Thursday, January 19, 2017

Touch Me And See: Na Hong-jin’s The Wailing

Kwak Do-Won and Jo Han-Cheol in The Wailing.

I’ve spoken before about the blending of genres, tones, and themes that exemplifies the style of directors like Park Chan-wook, Bong Joon-Ho, and Kim Ki-Duk. It’s a renaissance of cinematic flair that has come to represent the Korean New Wave as a whole for many Westerners since the late 1990s, and results in films that feel – especially to our exhausted, Hollywood-trained eyes – more fresh and vital and surprising than almost anything we produce over here. One of the latest and most emotionally brutal versions of this style might be Na Hong-jin’s The Wailing, which swerves from slapstick comedy to supernatural horror with an intensity that might result in whiplash, if it weren’t handled with such care and skill.

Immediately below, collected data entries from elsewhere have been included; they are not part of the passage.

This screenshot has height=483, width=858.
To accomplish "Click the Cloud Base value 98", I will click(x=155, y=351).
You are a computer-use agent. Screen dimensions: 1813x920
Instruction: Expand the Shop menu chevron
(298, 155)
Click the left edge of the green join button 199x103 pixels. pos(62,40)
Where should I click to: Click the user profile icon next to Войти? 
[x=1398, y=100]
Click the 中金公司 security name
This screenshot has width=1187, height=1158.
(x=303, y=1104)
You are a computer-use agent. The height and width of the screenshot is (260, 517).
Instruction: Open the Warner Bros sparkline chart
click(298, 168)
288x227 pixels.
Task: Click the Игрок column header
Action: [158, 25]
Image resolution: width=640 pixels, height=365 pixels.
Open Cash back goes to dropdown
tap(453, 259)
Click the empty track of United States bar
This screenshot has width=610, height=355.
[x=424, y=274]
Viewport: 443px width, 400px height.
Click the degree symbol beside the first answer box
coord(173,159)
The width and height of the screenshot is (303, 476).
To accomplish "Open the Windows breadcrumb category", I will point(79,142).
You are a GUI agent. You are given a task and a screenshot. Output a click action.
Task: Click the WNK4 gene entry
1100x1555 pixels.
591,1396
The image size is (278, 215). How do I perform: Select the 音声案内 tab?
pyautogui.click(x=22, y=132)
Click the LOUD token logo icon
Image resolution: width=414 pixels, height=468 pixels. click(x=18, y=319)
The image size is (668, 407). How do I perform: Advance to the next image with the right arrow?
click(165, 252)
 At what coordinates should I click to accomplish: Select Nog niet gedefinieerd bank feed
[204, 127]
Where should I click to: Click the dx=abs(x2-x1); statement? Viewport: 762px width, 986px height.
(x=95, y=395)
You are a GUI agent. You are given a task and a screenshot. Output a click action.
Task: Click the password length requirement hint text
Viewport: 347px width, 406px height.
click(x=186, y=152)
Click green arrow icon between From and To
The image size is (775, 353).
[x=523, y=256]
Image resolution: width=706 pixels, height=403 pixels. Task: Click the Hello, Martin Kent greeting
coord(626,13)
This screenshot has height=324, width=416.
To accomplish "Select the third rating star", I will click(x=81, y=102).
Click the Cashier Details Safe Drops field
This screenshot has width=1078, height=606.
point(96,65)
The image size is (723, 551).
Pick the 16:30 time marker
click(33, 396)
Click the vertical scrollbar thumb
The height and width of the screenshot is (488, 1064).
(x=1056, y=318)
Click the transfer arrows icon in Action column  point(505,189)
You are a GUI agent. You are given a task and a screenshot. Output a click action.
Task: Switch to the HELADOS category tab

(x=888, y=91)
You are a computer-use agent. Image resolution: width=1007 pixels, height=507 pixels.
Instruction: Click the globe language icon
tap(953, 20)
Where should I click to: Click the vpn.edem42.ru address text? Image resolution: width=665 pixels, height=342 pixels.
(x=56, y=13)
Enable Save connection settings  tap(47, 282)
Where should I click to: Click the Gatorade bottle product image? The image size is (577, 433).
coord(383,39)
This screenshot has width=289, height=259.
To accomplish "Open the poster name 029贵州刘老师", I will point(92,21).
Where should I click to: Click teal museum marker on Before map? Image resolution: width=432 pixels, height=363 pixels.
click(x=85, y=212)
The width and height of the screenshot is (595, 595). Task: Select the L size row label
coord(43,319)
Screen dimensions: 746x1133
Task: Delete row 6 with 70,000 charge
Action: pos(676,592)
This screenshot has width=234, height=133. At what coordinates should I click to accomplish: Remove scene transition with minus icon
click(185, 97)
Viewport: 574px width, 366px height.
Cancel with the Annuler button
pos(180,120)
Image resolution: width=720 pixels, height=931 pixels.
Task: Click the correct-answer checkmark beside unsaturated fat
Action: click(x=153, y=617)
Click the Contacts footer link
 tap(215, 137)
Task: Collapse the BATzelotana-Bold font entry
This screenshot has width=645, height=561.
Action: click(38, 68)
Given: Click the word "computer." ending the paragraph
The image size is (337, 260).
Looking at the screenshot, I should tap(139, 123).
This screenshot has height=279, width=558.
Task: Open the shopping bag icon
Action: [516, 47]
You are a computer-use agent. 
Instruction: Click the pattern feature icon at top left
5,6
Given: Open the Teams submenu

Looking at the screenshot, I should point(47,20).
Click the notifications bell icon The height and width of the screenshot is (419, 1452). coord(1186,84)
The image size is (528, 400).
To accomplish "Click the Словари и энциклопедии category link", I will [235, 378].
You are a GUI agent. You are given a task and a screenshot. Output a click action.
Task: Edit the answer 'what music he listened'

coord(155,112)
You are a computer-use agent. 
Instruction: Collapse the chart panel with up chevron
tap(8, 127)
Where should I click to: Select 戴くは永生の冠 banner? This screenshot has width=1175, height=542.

Horror cinema is approached differently in Asia than it is over here, and South Korea has its own unique spin on it as well. Although Korean thriller films like I Saw The Devil, Pieta, and the Vengeance trilogy freely employ explicit gore (often to greater effect than Western films), the accepted approach for horror films focuses more on emotional anguish and mental torment than blood n’ guts – although it’s no less sensationalized than the worst we can offer. Combined with the shifting tonality and genre-bending that put South Korean cinema on the map, this makes films like The Wailing sound like they couldn't help but be messy hodgepodges, scattered and incoherent, if not downright irritating. In some unfortunate cases, that’s true – but in the skilled hands of a director like Na Hong-Jin, it transforms a seemingly impossible concept into an unpredictably thrilling and original spine-tingler, whose humour and levity function as pitch-perfect contrasts to its horrific emotional savagery. If I were to express it as a clickbait soundbite, The Wailing is half Prisoners and half Exorcist, with a dash of The Host for good measure – and all of it sings with dreadful intent.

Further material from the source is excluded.